··· Dataset excerpts

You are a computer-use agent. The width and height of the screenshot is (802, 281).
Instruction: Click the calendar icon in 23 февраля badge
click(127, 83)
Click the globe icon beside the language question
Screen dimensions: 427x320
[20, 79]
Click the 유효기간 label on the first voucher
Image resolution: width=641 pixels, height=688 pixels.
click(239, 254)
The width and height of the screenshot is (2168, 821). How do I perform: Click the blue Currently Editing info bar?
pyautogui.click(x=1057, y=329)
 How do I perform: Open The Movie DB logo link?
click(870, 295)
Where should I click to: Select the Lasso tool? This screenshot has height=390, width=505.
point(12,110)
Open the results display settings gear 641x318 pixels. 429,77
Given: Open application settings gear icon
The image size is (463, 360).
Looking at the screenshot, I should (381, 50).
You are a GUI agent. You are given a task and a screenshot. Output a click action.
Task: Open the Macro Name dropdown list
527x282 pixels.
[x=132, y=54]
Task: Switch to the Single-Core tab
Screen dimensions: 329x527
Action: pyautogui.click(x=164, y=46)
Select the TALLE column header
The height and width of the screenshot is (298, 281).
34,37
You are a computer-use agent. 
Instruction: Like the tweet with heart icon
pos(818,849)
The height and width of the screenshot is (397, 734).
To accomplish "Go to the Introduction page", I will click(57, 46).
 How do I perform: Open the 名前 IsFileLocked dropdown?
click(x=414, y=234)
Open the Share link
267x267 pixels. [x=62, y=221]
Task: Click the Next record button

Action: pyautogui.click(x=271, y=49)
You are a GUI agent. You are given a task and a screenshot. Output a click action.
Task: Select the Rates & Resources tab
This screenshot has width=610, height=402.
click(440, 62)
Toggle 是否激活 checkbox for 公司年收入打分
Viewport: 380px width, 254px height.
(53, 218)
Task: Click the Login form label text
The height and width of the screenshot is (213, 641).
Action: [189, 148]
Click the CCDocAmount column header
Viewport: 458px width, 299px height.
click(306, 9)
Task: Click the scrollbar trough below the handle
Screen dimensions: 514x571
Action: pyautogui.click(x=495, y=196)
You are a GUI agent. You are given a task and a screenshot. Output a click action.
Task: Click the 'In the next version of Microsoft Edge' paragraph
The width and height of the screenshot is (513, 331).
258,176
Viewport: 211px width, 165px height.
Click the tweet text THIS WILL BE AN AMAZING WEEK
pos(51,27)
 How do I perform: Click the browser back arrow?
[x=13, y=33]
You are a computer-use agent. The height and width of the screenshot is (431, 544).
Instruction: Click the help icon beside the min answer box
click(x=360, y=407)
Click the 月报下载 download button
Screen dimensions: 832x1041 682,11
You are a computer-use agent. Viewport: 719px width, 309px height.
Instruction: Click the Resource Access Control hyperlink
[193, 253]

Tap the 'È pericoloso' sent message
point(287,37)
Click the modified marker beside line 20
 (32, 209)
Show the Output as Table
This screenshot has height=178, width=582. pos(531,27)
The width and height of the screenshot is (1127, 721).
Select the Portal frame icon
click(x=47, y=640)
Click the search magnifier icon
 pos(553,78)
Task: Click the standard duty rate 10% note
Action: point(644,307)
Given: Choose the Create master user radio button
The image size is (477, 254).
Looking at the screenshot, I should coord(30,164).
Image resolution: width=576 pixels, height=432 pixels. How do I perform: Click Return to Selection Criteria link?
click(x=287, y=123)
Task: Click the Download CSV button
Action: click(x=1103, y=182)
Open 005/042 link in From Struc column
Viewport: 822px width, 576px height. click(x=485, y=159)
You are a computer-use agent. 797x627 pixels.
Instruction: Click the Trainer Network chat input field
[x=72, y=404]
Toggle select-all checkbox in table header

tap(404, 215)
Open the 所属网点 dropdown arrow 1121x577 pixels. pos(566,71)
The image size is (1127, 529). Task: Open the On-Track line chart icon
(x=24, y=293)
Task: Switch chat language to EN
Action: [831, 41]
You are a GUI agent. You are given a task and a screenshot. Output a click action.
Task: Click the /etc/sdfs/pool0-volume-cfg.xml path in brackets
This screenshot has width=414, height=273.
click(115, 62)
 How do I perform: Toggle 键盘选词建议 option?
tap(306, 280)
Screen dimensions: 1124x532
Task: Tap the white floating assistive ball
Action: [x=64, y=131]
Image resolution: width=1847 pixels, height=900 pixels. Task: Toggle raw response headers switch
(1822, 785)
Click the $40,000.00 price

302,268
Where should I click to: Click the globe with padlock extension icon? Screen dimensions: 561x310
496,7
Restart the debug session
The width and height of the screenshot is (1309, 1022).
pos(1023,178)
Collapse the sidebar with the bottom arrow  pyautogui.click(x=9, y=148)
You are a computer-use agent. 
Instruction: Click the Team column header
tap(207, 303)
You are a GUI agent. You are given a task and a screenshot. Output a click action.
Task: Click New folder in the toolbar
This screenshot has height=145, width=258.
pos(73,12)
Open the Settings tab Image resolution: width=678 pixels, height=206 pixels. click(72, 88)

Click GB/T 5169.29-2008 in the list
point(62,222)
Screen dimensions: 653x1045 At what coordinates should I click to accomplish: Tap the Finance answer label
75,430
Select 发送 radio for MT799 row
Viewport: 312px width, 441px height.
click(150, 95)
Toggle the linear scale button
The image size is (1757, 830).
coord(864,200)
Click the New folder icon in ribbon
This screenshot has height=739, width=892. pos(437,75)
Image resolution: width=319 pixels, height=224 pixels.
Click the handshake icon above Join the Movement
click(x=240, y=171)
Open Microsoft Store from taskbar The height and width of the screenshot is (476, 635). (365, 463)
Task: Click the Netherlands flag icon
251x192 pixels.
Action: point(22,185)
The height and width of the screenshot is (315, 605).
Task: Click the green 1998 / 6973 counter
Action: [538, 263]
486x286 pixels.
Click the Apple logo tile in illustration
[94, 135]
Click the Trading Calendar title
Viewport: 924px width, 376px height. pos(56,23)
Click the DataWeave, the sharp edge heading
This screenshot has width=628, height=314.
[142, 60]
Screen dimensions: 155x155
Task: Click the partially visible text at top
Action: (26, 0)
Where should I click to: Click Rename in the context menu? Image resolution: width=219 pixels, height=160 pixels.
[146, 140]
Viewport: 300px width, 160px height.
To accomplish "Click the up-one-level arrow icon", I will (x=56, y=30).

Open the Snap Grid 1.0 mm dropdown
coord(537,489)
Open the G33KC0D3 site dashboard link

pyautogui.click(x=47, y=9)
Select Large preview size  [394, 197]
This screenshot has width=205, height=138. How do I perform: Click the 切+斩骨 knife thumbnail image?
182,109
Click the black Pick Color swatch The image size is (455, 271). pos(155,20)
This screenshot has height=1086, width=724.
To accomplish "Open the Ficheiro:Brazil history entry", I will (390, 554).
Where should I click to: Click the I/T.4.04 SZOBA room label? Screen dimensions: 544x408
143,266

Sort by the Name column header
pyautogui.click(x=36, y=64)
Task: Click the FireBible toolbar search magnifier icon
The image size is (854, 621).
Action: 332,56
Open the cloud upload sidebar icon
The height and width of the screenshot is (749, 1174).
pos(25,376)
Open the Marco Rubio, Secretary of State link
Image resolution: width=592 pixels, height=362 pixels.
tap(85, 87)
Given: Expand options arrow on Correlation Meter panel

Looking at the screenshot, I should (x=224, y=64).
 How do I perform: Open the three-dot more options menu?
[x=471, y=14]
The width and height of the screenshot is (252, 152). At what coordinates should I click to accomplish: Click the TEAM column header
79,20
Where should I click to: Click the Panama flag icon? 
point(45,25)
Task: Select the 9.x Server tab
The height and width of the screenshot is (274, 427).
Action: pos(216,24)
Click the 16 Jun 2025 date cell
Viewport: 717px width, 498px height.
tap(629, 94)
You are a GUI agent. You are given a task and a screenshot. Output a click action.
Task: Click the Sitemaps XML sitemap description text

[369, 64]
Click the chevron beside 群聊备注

······

--- Work task ---
Search the records above for the string "computer". Report each line that has it.

--- Completed task ---
You are a computer-use agent. The width and height of the screenshot is (802, 281).
You are a computer-use agent. 
You are a computer-use agent. The height and width of the screenshot is (431, 544).
You are a computer-use agent. Viewport: 719px width, 309px height.
You are a computer-use agent. 797x627 pixels.
You are a computer-use agent. 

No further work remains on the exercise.